Some items
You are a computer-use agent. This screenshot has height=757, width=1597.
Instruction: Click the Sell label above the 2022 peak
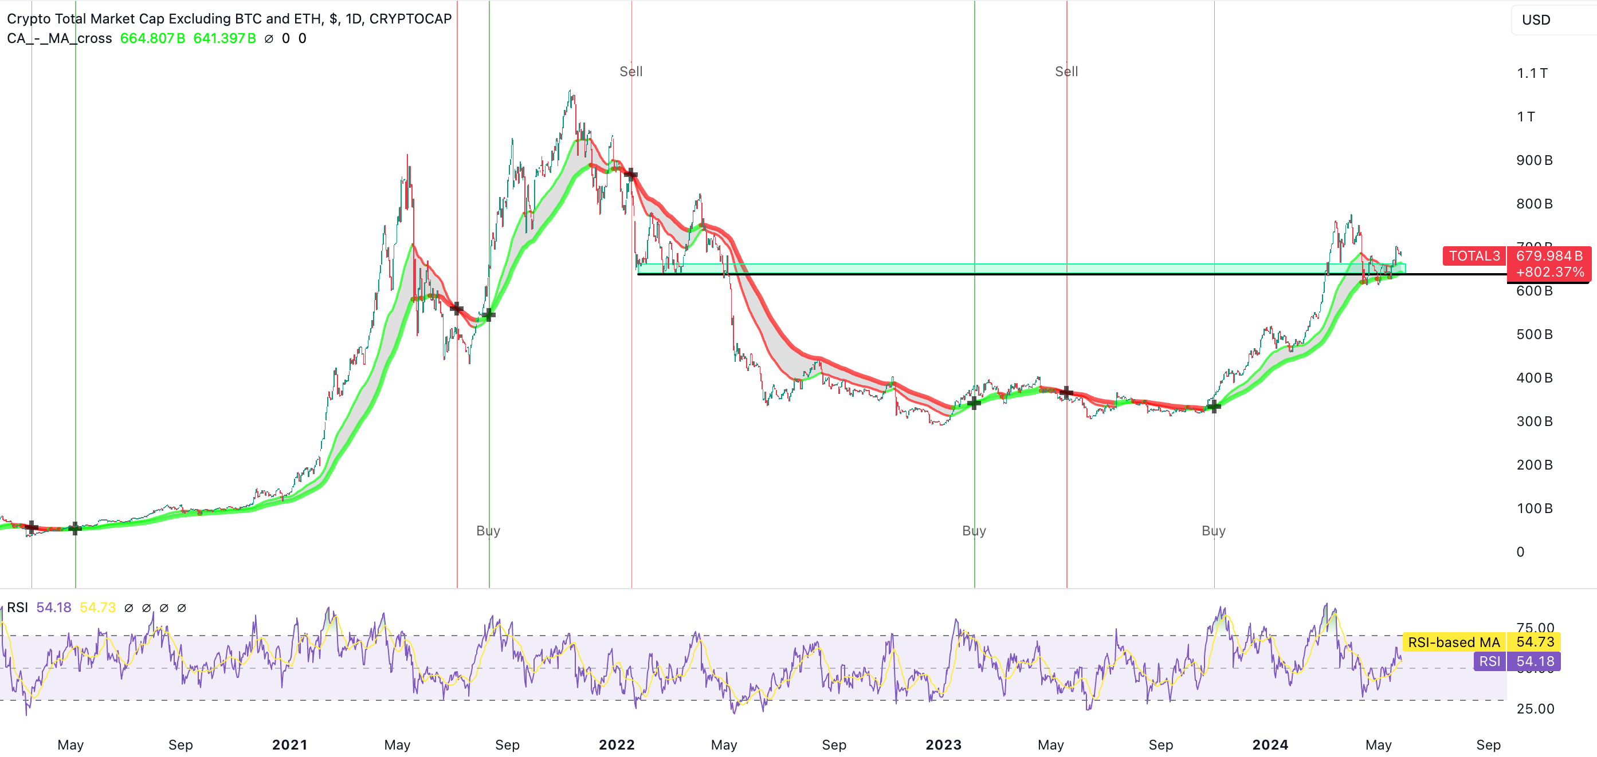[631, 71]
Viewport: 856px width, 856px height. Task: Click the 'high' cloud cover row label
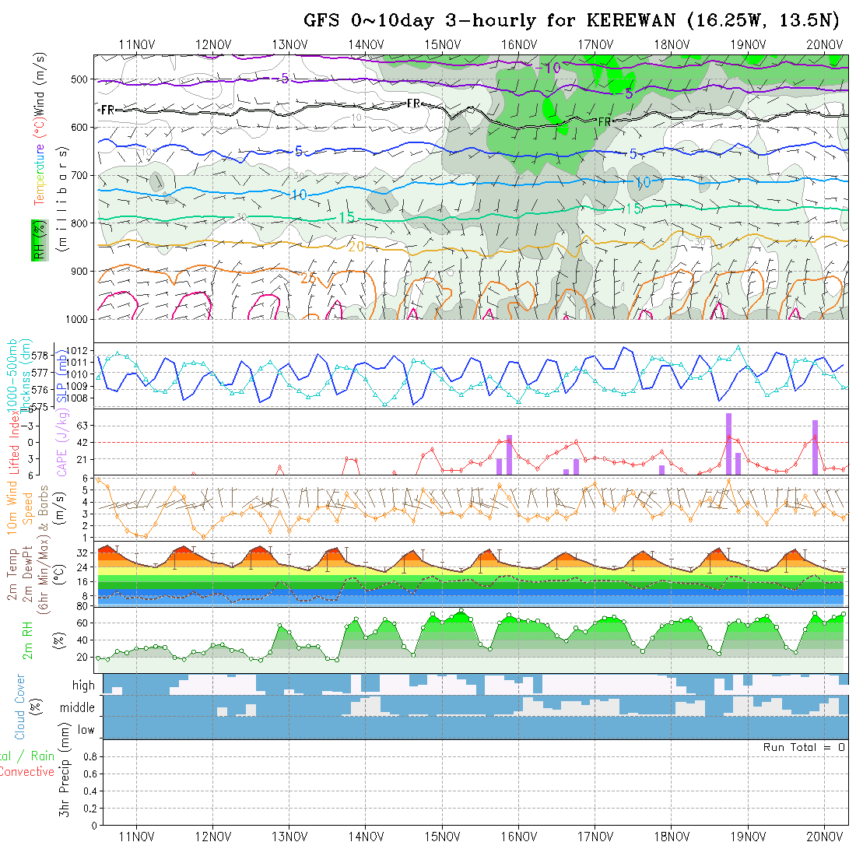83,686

• **SHORT TASK**
Please rewrite the items above as a two-column CSV with the header row "prompt,answer" and one row per item. Put each item's text and its answer in their own quoted field, replace any line breaks with spaces, and leave out the pictures.

• **FINAL RESULT**
prompt,answer
"You are a computer-use agent. This screenshot has height=757, width=1597. Instruction: Click the Sell label above the 2022 peak","[631, 71]"
"Viewport: 856px width, 856px height. Task: Click the 'high' cloud cover row label","83,686"